— begin Selected excerpt —
# Solved: Pull 110v from 220v



## Williamson1 (Sep 28, 2010)

I have a junction box for my well. I want to pull 110 from the 220 box to run my water softener system. Any advice on how to do that? Thanks from Williamson1.


----------



## leroys1000 (Aug 16, 2007)

The 220 has 2 hot wires,one neutral and one ground.
Usually the hots are red and black for US systems.
Both hot lines are 110 so 2 of them add up to 220.
You should be able to tie into the black for hot,the white
to neutral and connect the green to ground the system.
It would be safer to put a breaker in line on the 110
line you are running with it's own box.
Make sure the main breaker can handle the extra load going
to the pump.
Also might want to check building codes for your area if your not rural.


----------



## wacor (Feb 22, 2005)

It is easy enough to do and the softener doe not have hardly any load on it but I would not do it if you have a modern control on the softner which regenerates based on demand versus on a set schedule. I have seen too many cases where the spike of the pump starting confuses the softner control.
— end Selected excerpt —
— begin Data lines —
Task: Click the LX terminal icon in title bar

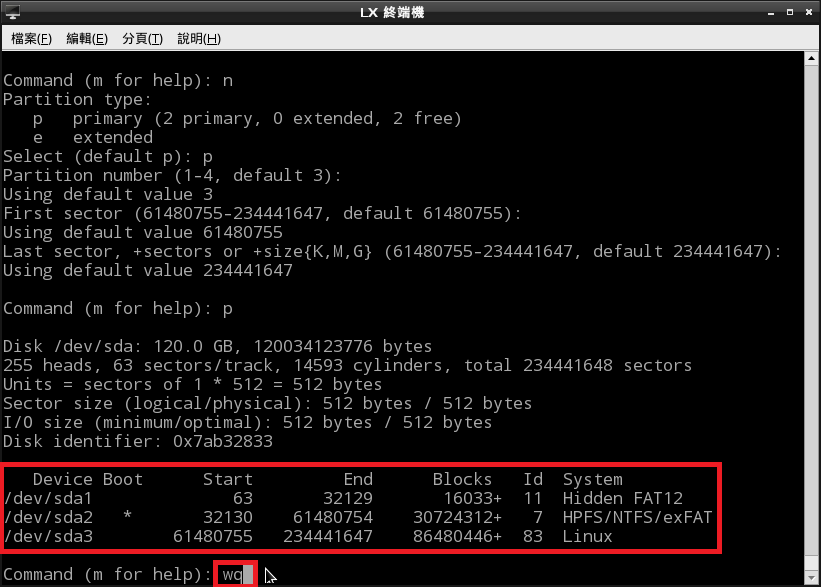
— end Data lines —
- **Exercise requirements**:
1: Answer the following about the thread on drawing 110 volts from a 220-volt well box:
(a) What does Williamson1 want to power with the 110 line?
(b) According to leroys1000, what colors are the hot wires usually in US systems?
(c) What does wacor say can confuse the softener control?
2: In the thread on drawing 110 volts from a 220-volt well box, rewrite the reply beginning "The 220 has 2 hot wires" as a short bulleted list, keeping its main facts.
3: Carry on the thread on drawing 110 volts from a 220-volt well box, beginning after its last reply.
The material placed after the thread on drawing 110 volts from a 220-volt well box has no connection to that thread.

- **Task-by-task results**:
1:
(a) A water softener system.
(b) Red and black.
(c) The spike of the pump starting.

2:
- The 220 line has two hot wires, one neutral and one ground; in US systems the hots are usually red and black.
- Each hot line carries 110, and together they make 220.
- For the 110 line, tie into the black for hot, connect the white to neutral and connect the green to ground.
- It is safer to put a breaker in line on the new 110 line, with its own box.
- Make sure the main breaker can handle the extra load to the pump.
- Check local building codes if the area is not rural.

3:
----------



## wowzer (Dec 28, 2009)

Make sure there is a ground. Most older 220v curcuits for dryers and such had just the 2 hots and a neutral ,dangerous, hench the code update of awhile ago for 4 prong plugs.


----------



## Williamson1 (Sep 28, 2010)

Leroys1000, Thanks so much for the valuable info. It confirmed what I thought I needed to do. Hope I can help you someday. Sincerely Williamson1


----------



## Williamson1 (Sep 28, 2010)

:up:Wacor, Thanks for the help, I really appreciate. I'll let you all know how it turned out once I get it done.


----------



## Williamson1 (Sep 28, 2010)

:up:Wowzer, I got a lot of good info. from you guy's, thanks so much.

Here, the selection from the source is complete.